For this reason, she thinks we need to find more sophisticated ways of matching the treatment to the patient. “This is where the gut-brain axis is going to help us, in precision medicine.” The hope, Foster says, is “to map out ‘bio-types’ or clusters of individuals who share the biology that might be driving their symptoms”. You might, for instance, first test whether a patient has high or low inflammation before deciding on the treatment.
In one study from Spain, people eating the traditional Mediterranean diet were roughly half as likely to be diagnosed with depression over a four-year period
Licinio is also cautiously optimistic that future research will identify therapies that target the gut-brain axis. He says that the significant side-effects of antidepressant drugs have limited the development of new pharmaceutical treatments – but this approach could avoid those issues. “You are not tampering with the brain,” he says, “so I think that any side effects you have will be less problematic.”
Eat like an Italian
The current understanding of the gut-brain axis does at least add to the growing evidence that a healthy, balanced diet could be an important preventative measure to reduce the risk of developing an illness like depression in the first place.

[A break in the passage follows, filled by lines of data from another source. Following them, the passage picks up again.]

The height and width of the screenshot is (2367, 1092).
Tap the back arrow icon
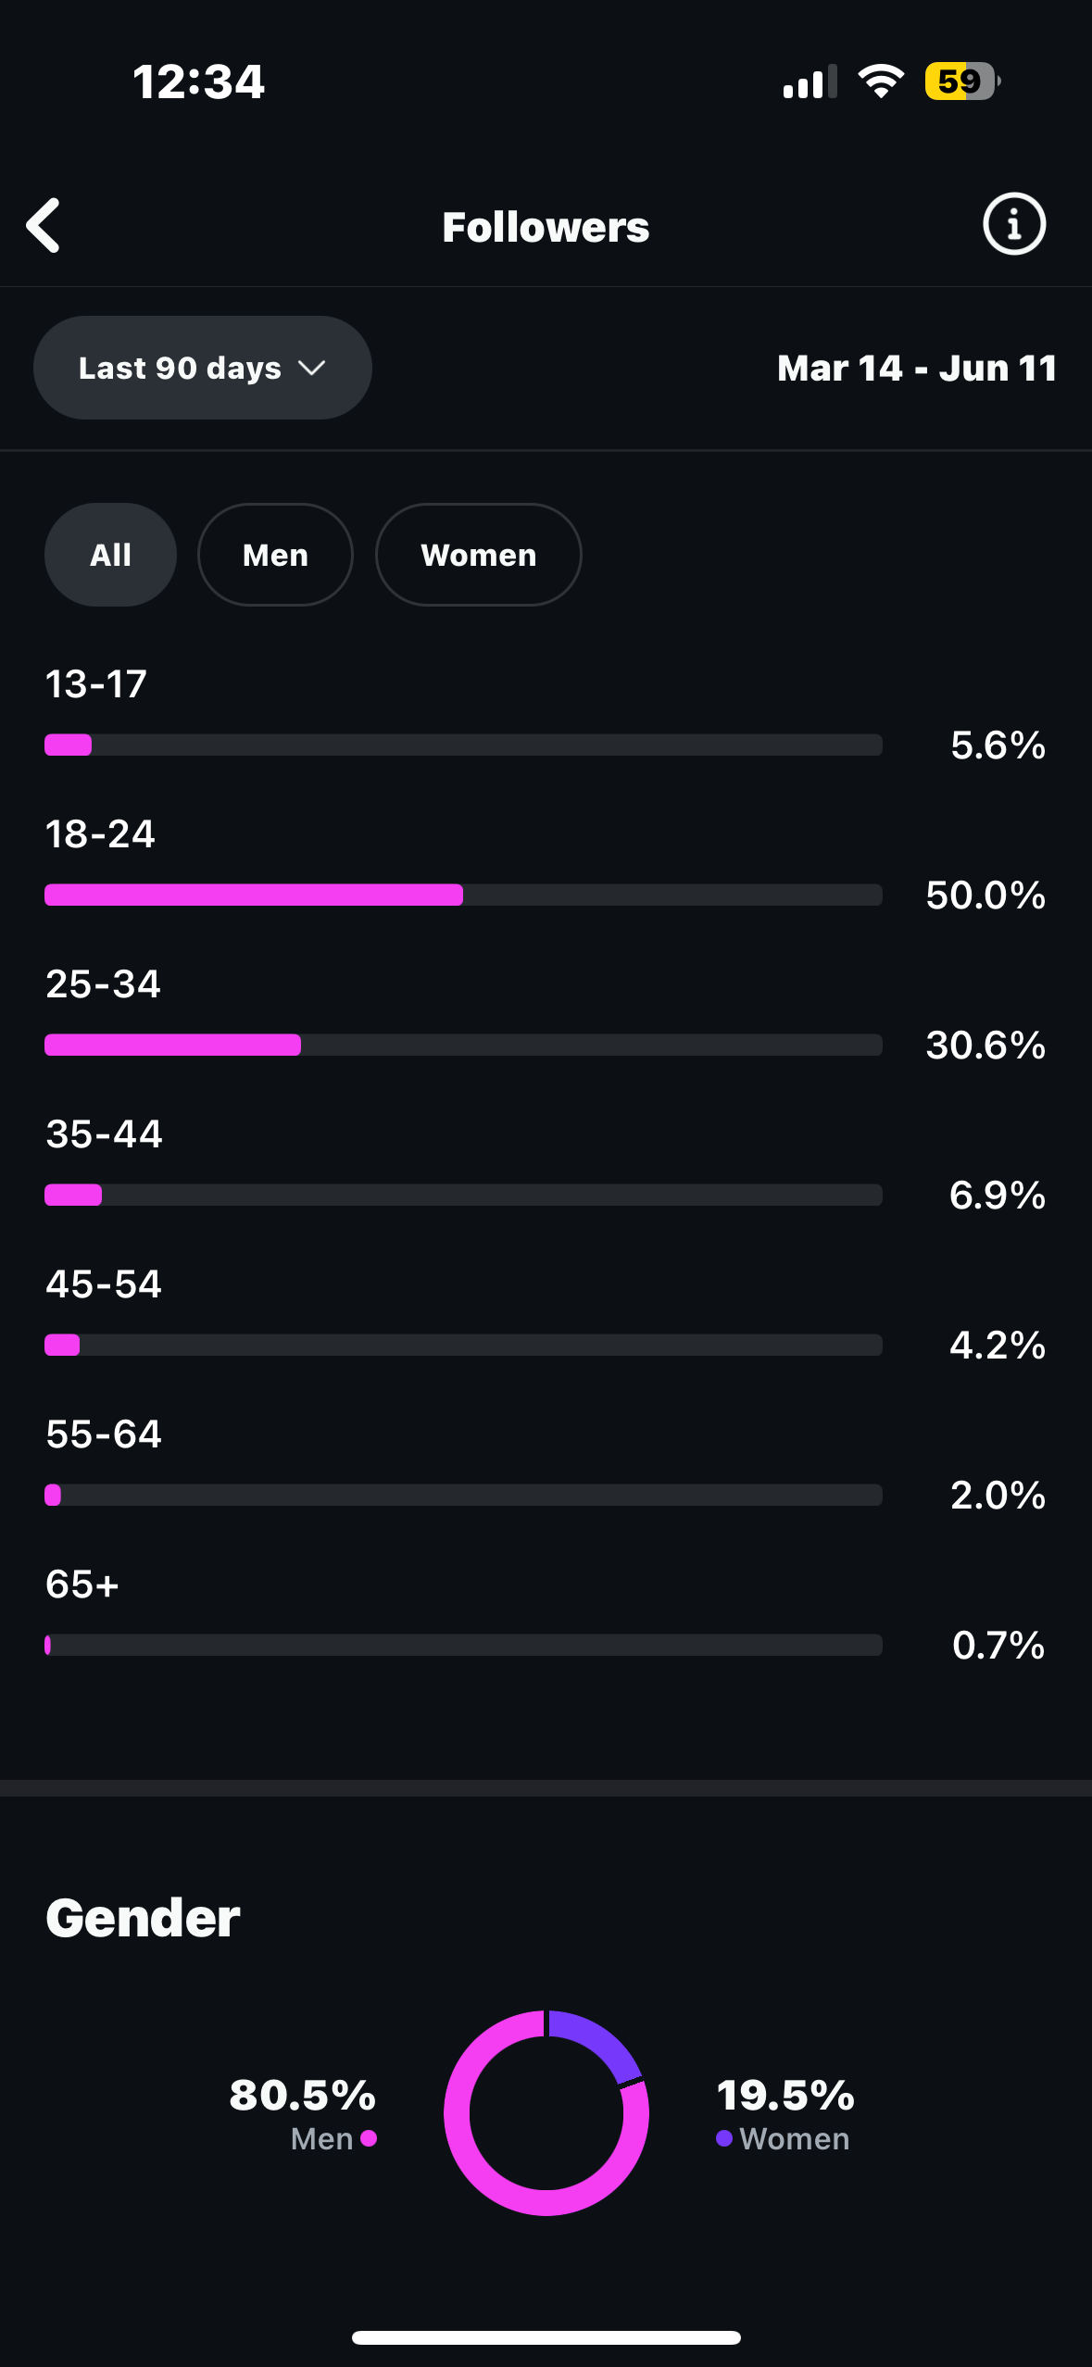coord(44,225)
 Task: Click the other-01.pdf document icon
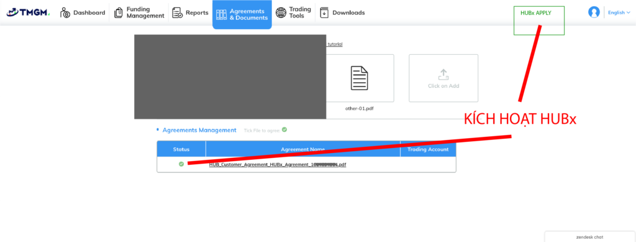click(x=360, y=78)

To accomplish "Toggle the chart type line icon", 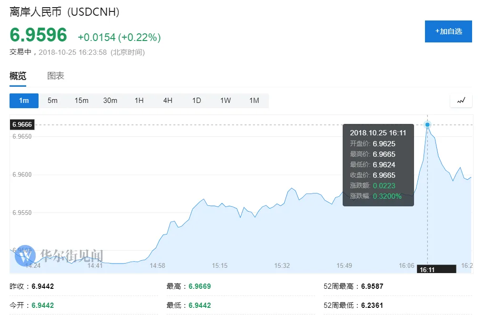I will click(461, 101).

Many of these studies have examined the “Mediterranean diet” – a catch-all term to describe diets rich in vegetables, fruit, nuts, sea food, and unsaturated fats and vegetable oils, and low in refined sugar and red and processed meat. (This is a very rough generalisation, of course, since there is still a great variation in the particular foods eaten across southern Europe.) In one study from Spain, people eating the traditional Mediterranean diet were roughly half as likely to be diagnosed with depression over a four-year period.
“The data regarding the importance of nutrition for mental and brain health is now extensive and highly consistent,” says Felice Jacka, a nutritional psychiatrist at Deakin University in Australia and author of Brain Changer: The Good Mental Health Diet. Although there are many potential mechanisms, the Mediterranean diet has been shown to increase the diversity of gut bacteria, and reduces the other physiological changes such as chronic inflammation that also seems to accompany depression.
More than a century after Phillips’ experiment in Bethlem Royal Hospital, a panacea for depression remains elusive – but for some people at least, a healthier gut may be an important first step to a healthier and happier mind.